Range to reproduce from the entries below: the line with "has width=186, height=111.", the line with "is (209, 357).", and every line in between. Give them exactly and give nothing else.
☆ ☆ ☆ ☆ ☆
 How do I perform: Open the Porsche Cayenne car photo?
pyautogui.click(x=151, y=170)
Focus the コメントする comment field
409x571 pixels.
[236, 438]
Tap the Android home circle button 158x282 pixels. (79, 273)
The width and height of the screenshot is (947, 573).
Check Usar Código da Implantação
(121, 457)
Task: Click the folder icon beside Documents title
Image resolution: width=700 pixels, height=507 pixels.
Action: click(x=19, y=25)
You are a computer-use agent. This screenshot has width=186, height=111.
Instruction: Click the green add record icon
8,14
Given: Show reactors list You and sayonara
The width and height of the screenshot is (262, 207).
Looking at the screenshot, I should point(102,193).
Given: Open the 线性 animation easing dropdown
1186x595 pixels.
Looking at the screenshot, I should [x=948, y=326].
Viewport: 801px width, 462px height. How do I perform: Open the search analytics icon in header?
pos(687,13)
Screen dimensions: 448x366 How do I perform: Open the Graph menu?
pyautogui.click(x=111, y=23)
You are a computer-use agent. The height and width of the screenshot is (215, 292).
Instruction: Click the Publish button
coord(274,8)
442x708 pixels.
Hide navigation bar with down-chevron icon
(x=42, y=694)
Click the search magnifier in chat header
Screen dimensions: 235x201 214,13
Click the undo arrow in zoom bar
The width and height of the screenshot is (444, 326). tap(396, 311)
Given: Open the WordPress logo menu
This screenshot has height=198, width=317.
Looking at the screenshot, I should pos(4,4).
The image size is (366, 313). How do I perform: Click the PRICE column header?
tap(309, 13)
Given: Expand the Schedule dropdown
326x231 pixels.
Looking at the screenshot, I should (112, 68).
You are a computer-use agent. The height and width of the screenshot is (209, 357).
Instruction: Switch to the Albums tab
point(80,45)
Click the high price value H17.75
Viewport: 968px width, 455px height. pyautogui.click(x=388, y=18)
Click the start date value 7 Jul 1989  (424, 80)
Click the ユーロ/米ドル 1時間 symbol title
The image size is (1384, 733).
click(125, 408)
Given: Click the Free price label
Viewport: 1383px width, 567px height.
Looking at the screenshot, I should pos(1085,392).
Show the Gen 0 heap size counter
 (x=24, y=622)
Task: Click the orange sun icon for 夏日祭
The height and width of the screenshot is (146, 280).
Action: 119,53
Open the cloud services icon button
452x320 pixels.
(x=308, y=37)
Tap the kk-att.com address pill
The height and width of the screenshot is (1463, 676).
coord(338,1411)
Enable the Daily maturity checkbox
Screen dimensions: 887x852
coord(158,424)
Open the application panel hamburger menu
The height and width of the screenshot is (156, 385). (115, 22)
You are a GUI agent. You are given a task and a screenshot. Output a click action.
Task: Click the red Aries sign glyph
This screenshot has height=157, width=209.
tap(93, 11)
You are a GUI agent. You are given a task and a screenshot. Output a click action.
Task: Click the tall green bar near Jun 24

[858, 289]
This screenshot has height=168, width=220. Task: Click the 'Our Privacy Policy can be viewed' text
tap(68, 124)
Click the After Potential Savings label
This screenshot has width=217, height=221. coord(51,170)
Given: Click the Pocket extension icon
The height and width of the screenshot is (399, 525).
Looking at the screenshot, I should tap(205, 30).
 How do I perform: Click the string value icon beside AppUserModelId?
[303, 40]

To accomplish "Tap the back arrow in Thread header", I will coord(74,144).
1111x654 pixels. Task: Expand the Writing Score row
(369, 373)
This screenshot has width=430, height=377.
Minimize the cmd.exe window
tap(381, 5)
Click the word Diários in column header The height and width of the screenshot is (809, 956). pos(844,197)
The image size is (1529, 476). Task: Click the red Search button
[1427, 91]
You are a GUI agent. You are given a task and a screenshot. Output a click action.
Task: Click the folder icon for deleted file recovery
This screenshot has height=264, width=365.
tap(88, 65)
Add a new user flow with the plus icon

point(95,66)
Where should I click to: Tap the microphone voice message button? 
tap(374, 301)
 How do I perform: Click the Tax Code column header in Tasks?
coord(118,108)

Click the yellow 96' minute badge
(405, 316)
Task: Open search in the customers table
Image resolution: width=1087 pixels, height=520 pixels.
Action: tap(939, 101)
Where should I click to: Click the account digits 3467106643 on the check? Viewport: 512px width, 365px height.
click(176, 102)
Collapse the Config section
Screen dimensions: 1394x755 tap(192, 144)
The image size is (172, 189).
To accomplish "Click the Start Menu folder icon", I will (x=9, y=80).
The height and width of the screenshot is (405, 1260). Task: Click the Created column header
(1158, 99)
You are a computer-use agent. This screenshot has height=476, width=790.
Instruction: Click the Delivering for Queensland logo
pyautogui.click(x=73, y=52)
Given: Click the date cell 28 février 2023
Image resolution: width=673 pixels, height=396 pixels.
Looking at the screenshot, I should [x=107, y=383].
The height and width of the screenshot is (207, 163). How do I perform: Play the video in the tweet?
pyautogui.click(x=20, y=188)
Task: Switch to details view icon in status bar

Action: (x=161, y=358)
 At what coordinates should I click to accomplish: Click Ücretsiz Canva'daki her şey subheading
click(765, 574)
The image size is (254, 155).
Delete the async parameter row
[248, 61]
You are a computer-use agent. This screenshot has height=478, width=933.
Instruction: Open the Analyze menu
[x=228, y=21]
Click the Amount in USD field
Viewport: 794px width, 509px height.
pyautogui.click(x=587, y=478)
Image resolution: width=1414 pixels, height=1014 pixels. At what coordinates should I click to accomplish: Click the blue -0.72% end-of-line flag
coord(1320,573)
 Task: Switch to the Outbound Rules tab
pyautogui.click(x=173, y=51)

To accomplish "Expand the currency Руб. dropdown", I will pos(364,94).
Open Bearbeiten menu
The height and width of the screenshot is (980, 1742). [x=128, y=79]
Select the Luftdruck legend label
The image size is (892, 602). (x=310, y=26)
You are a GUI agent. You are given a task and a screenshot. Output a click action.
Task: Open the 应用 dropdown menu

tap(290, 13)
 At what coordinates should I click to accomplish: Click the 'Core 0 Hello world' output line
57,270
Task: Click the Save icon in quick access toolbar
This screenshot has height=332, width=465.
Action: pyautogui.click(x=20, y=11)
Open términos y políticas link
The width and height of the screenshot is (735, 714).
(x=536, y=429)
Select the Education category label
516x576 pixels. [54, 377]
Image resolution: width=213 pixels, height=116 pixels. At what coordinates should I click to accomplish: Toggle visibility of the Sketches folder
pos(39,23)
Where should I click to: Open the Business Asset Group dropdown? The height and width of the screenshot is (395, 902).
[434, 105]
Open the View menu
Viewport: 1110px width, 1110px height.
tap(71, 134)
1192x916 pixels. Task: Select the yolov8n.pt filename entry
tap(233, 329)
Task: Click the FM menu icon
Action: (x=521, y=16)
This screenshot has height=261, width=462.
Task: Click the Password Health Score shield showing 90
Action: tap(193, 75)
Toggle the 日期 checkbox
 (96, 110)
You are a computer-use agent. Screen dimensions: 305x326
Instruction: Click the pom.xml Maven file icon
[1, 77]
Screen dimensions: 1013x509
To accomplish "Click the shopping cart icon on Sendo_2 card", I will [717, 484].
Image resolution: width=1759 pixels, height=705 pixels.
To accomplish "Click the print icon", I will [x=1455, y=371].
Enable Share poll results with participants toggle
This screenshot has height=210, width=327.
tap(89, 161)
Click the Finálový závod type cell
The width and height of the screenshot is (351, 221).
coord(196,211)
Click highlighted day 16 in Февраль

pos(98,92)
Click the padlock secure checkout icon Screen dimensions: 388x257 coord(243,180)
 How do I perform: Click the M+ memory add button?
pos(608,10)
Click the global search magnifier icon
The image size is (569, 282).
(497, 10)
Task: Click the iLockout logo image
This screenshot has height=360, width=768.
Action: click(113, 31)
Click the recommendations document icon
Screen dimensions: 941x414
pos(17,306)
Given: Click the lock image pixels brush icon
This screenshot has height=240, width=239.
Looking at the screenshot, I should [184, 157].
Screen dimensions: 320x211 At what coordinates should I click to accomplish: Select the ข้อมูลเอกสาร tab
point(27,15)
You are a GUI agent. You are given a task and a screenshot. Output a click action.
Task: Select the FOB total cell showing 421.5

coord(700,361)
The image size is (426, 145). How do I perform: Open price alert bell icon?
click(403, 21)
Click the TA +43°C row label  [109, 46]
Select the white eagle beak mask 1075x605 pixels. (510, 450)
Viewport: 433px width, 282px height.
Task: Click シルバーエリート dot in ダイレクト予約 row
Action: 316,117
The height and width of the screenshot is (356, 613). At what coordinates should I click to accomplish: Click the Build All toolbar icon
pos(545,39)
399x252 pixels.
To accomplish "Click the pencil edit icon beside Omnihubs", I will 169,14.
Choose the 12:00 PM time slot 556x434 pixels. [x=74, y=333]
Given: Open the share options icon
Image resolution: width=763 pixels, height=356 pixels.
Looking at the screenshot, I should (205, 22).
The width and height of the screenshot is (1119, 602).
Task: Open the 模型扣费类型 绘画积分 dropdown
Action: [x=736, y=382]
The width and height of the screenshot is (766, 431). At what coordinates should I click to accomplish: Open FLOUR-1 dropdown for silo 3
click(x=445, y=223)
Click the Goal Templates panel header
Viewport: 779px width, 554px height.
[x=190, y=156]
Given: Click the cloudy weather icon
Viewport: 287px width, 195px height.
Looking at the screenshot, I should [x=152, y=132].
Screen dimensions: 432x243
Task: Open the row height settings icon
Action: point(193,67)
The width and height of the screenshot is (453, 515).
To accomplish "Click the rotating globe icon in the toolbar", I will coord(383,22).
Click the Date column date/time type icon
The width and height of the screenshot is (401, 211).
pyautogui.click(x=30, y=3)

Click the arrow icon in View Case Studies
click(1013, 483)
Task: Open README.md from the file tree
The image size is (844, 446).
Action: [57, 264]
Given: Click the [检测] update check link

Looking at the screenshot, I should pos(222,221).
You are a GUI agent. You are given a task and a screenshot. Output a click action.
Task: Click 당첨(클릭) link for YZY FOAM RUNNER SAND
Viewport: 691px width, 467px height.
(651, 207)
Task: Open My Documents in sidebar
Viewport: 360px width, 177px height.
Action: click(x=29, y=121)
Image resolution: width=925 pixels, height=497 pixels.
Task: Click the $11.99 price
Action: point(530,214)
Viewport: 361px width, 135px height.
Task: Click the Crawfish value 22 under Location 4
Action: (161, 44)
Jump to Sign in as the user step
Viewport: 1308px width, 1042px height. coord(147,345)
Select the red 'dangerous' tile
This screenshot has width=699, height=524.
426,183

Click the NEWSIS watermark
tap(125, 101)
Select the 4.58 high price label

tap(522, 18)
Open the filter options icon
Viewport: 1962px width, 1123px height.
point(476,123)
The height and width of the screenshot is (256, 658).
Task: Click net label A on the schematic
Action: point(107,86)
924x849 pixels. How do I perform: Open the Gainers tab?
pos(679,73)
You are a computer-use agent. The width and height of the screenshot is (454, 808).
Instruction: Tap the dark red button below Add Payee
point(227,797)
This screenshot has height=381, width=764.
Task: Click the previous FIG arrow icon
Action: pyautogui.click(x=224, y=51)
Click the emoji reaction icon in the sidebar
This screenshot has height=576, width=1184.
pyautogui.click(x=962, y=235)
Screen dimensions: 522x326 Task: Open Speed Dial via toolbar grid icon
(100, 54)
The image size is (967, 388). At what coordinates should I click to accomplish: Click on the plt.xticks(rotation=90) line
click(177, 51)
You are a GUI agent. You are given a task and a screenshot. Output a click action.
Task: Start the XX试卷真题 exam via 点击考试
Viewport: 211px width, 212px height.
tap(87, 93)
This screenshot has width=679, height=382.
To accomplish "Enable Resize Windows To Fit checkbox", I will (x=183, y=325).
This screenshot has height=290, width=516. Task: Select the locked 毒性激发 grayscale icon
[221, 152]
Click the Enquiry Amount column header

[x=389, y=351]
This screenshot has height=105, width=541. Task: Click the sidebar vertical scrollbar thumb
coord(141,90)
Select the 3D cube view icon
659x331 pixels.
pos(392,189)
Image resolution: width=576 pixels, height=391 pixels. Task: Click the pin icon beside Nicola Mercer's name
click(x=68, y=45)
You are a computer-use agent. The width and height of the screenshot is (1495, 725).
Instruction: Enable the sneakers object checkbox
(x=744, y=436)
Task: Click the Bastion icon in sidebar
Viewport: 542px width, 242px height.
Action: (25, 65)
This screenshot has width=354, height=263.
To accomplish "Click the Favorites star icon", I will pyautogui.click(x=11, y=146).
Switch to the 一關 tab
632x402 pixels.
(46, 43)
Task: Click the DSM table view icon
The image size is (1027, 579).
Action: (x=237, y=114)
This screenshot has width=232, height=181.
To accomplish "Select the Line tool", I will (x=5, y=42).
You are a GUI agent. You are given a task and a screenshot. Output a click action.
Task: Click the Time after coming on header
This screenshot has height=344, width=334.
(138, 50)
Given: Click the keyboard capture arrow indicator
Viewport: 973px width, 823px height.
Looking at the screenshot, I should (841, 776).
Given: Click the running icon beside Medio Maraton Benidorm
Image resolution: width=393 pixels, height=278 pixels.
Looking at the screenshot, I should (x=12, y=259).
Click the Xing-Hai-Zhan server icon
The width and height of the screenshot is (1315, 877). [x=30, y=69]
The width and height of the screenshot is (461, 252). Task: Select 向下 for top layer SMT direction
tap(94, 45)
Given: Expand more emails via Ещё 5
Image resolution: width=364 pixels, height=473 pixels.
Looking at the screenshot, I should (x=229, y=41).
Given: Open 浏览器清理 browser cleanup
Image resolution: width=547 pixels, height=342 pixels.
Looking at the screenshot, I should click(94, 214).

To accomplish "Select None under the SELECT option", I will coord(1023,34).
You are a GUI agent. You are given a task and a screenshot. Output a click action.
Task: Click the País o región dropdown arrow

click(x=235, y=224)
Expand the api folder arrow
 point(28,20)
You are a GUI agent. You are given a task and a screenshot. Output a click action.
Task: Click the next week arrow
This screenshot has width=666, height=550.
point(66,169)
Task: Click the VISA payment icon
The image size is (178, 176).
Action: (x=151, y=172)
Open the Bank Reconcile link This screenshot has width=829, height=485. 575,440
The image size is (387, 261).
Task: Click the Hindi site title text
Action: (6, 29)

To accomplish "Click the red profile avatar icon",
☆ ☆ ☆ ☆ ☆
__The completed task__:
You are a computer-use agent. This screenshot has width=186, height=111.
Instruction: Click the green add record icon
8,14
Given: Show reactors list You and sayonara
The width and height of the screenshot is (262, 207).
Looking at the screenshot, I should point(102,193).
Given: Open the 线性 animation easing dropdown
1186x595 pixels.
Looking at the screenshot, I should [x=948, y=326].
Viewport: 801px width, 462px height. How do I perform: Open the search analytics icon in header?
pos(687,13)
Screen dimensions: 448x366 How do I perform: Open the Graph menu?
pyautogui.click(x=111, y=23)
You are a computer-use agent. The height and width of the screenshot is (215, 292).
Instruction: Click the Publish button
coord(274,8)
442x708 pixels.
Hide navigation bar with down-chevron icon
(x=42, y=694)
Click the search magnifier in chat header
Screen dimensions: 235x201 214,13
Click the undo arrow in zoom bar
The width and height of the screenshot is (444, 326). tap(396, 311)
Given: Open the WordPress logo menu
This screenshot has height=198, width=317.
Looking at the screenshot, I should pos(4,4).
The image size is (366, 313). How do I perform: Click the PRICE column header?
tap(309, 13)
Given: Expand the Schedule dropdown
326x231 pixels.
Looking at the screenshot, I should (112, 68).
You are a computer-use agent. The height and width of the screenshot is (209, 357).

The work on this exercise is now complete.